A 33-year-old woman said the broadcaster "completely lacked awareness about the violent nature of the tweets, and the imagination to see what will happen in current Japanese society where discrimination is rampant if such posts are made."

Supplied photo shows screenshot of NHK Hiroshima bureau's tweets in their "1945 Hiroshima Timeline." (Kyodo)

A 54-year-old man said the tweets "inadvertently contained the message that it is OK to reject Korean residents of Japan because some of them committed violence in the past."

The NHK station initially defended the tweets, saying they were meant to convey the situation at the time and adopted wording from the diary and personal interviews it held with the man who wrote it.

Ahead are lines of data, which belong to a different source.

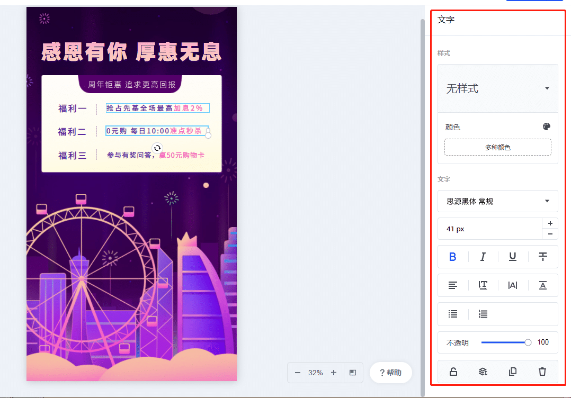The width and height of the screenshot is (571, 398).
Task: Toggle underline text formatting
Action: point(513,257)
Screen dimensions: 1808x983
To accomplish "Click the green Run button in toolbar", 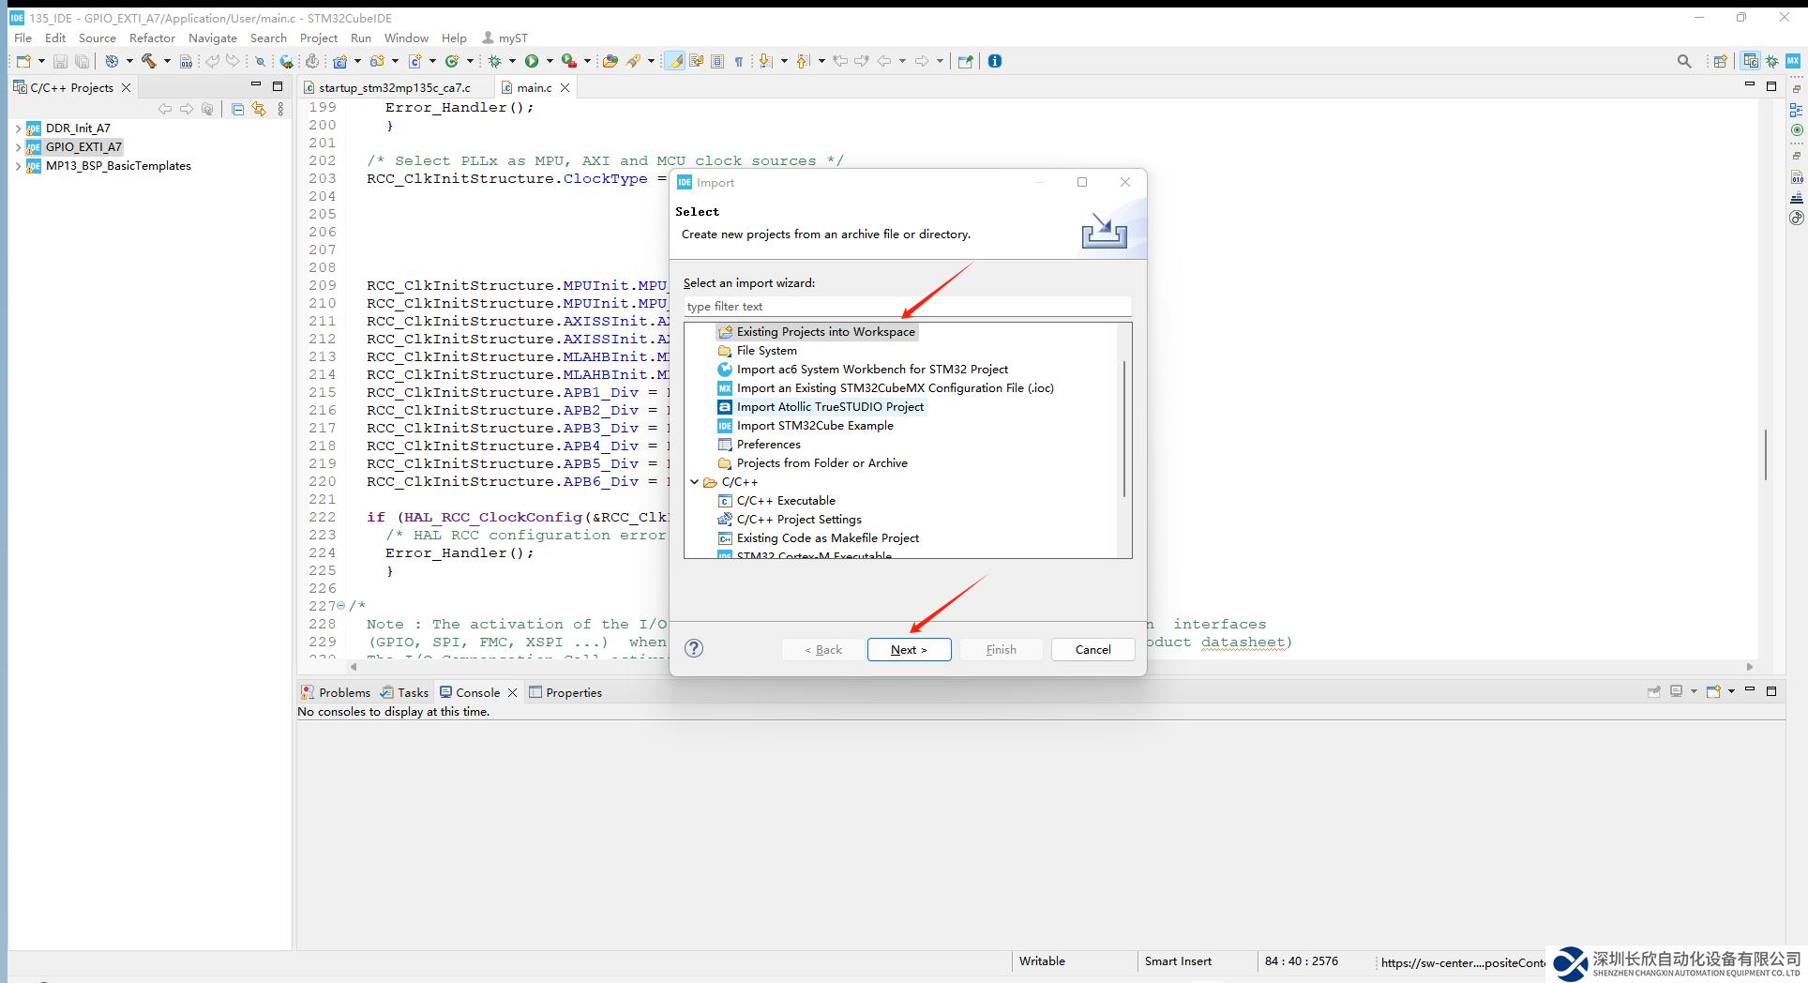I will (x=532, y=61).
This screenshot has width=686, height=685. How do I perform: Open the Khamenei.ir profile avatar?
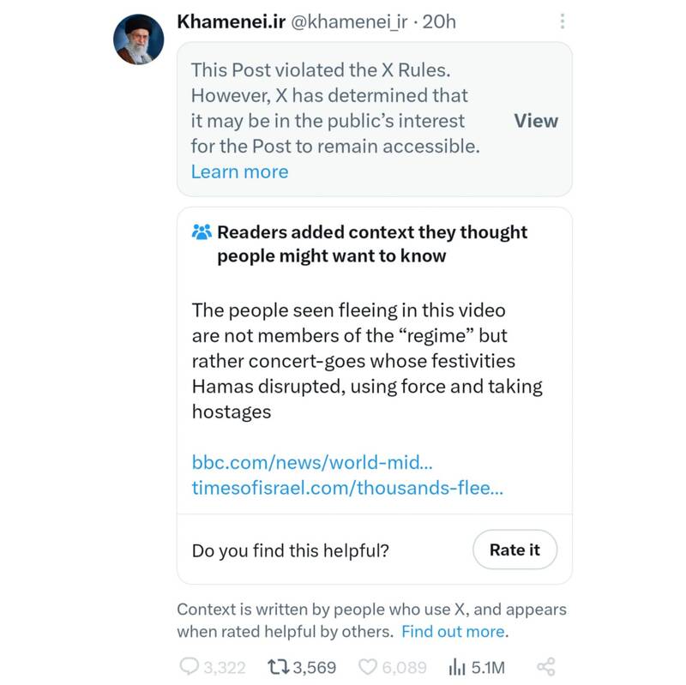click(x=139, y=39)
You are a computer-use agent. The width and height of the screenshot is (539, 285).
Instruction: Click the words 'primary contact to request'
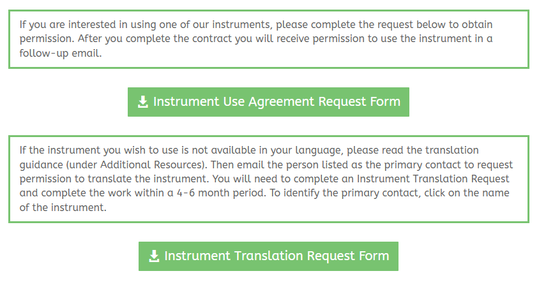tap(448, 165)
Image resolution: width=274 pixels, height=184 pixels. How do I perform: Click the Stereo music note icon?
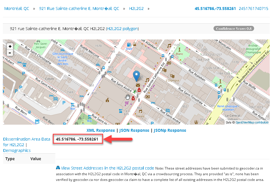point(140,112)
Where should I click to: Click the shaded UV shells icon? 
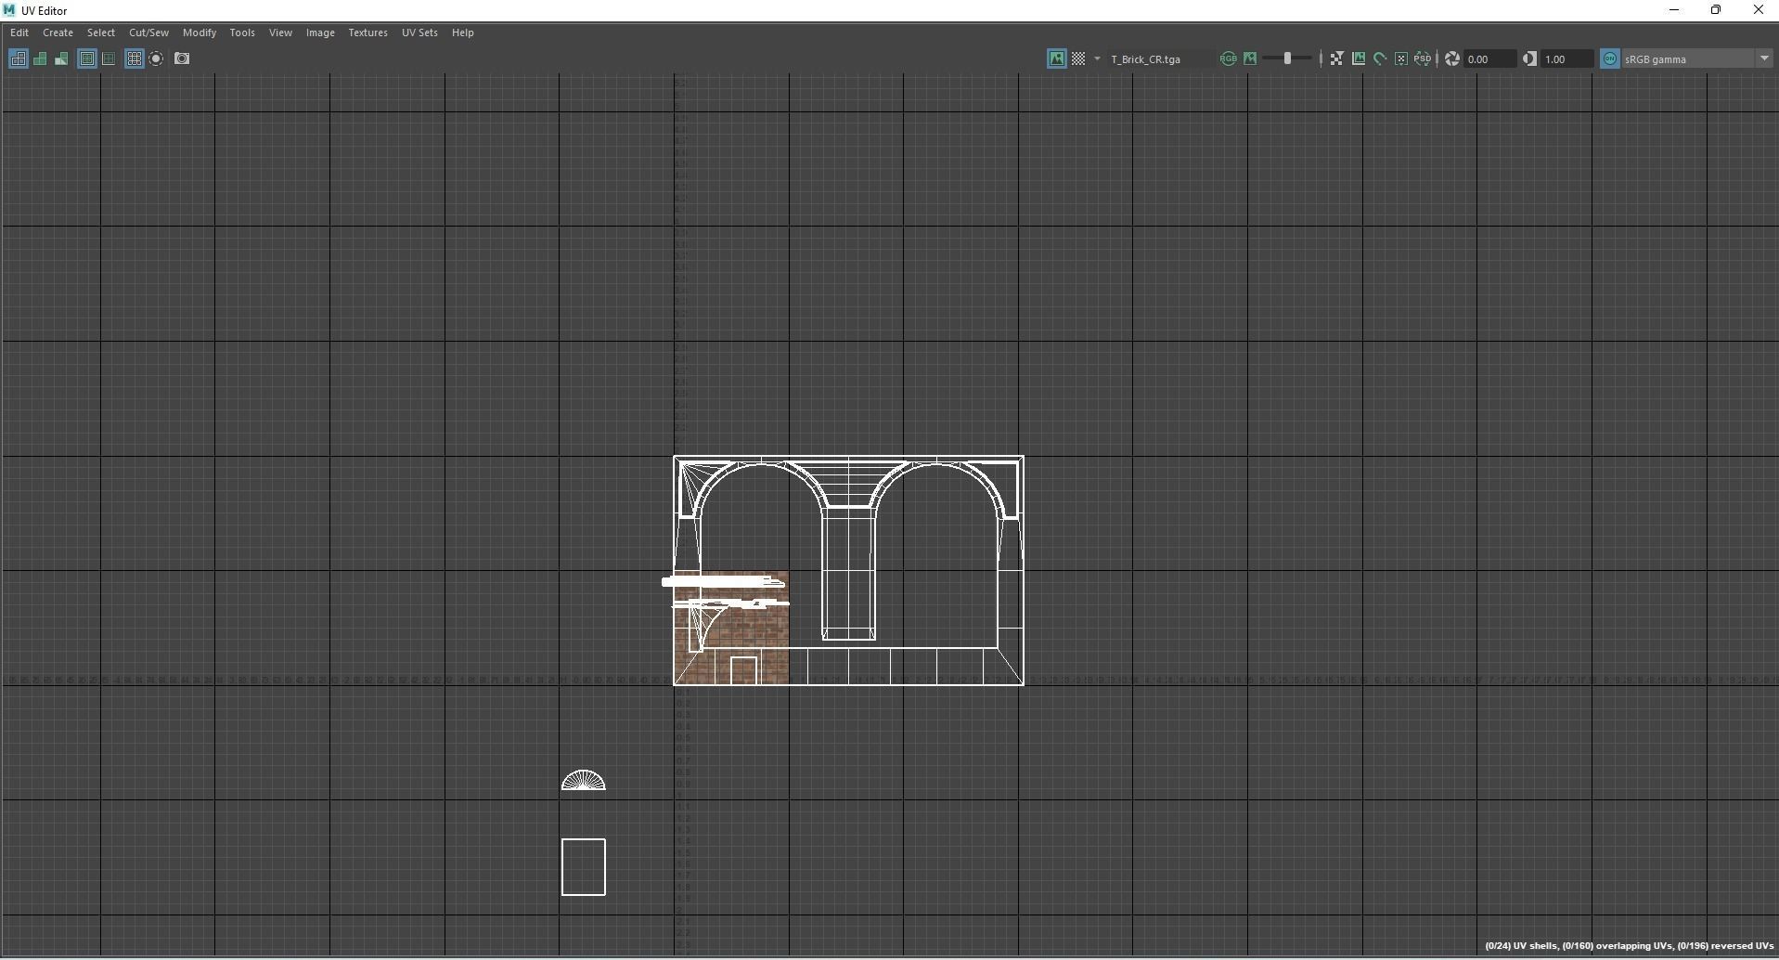[40, 58]
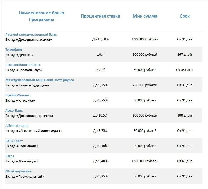The height and width of the screenshot is (189, 208).
Task: Click the 'Срок' column header
Action: point(185,16)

But on Monday, the station admitted that it "had lacked consideration" and offered an apology.

In a statement it posted on its website, it said it "did not pay full consideration to the possible reaction by a modern-day audience" to posts about what a 13-year-old saw and heard during the war and its aftermath.

It also apologized for the implication that the real Shun held negative feelings toward Koreans and still does so now.

The bureau said it will continue with the "1945 Hiroshima Timeline" project, which is aimed at conveying the tragedy of war and of the nuclear attack to younger generations, but provide background information as needed.

In June, NHK apologized over a short animation it used on a weekly news program and posted on Twitter to explain the background to the Black Lives Matter protests in the United States.

The video depicts a muscle-bound black man in a white tank top holding an empty purse and yelling at a fully clothed white man. It was aired as part of a roughly 30-minute show that each week explains world affairs and their implications for Japan.